Platelet-type von Willebrand disease (PT-VWD, or pseudo-VWD) and type 2B VWD share a common bleeding phenotype with different etiologies. Both PT-VWD and type 2B VWD represent an enhanced binding between the plasma von Willebrand factor (VWF) to its platelet ligand, glycoprotein Ib alpha ( GP1BA). However, type 2B VWD results from a functionally abnormal VWF molecule, whereas PT-VWD is caused by hyperresponsive platelets due to defects in the platelet GP1BA gene. The laboratory discrimination between the two disorders can be a challenge because simple phenotypic testing will not differentially identify the disorders, and the more complex testing approaches are often poorly applied.

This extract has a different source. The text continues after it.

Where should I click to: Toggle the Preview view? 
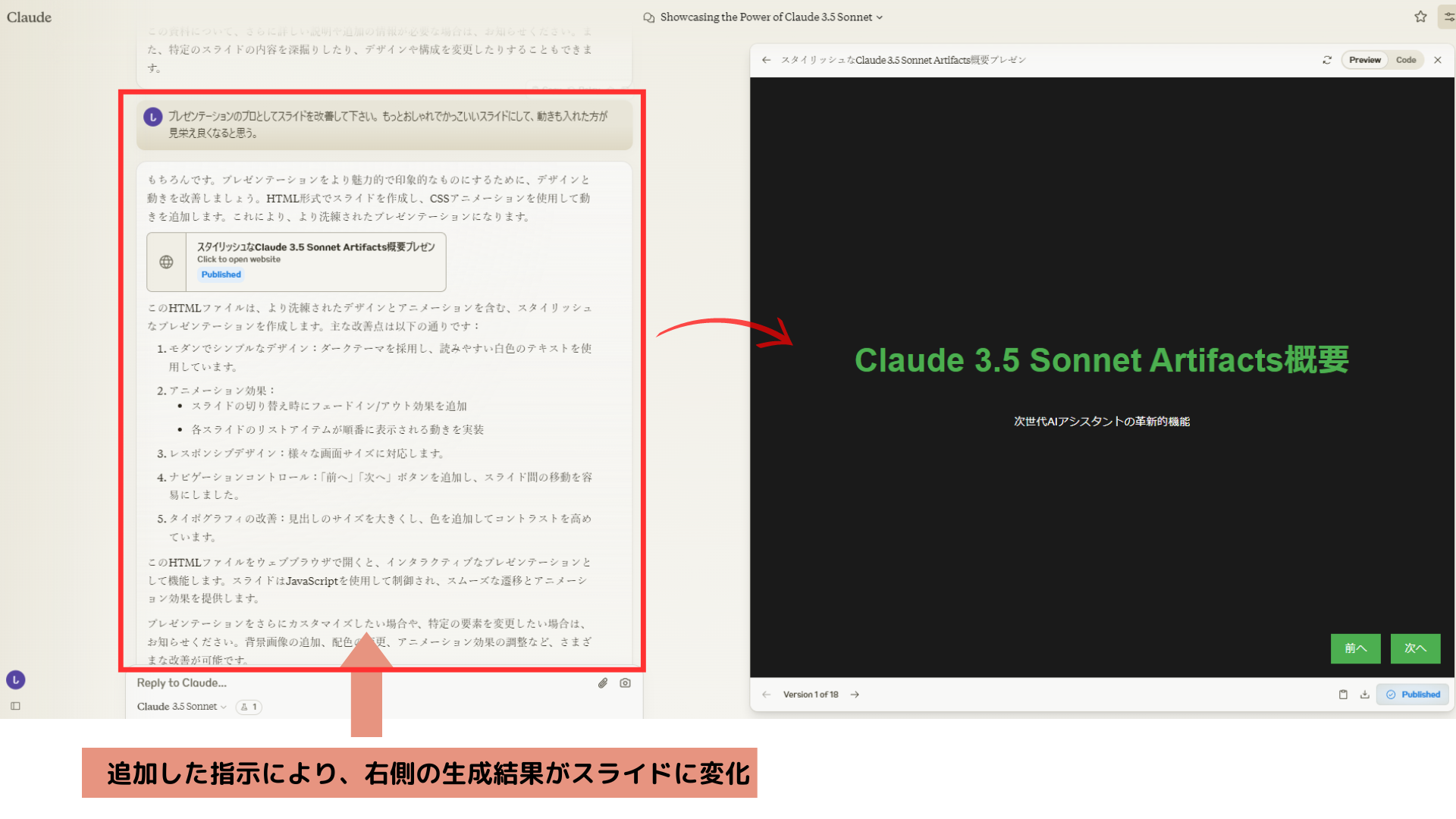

Definitive diagnosis is critical for treatment decisions and can be most definitively achieved by identifying the gene defect at either the VWF or GP1BA loci. A systematic international molecular genetic study would be helpful to address the question of whether PT-VWD is being misdiagnosed as type 2B VWD. Such a study can be facilitated by an international online database/disease registry to enhance international awareness about this otherwise long-recognized diagnostic dilemma.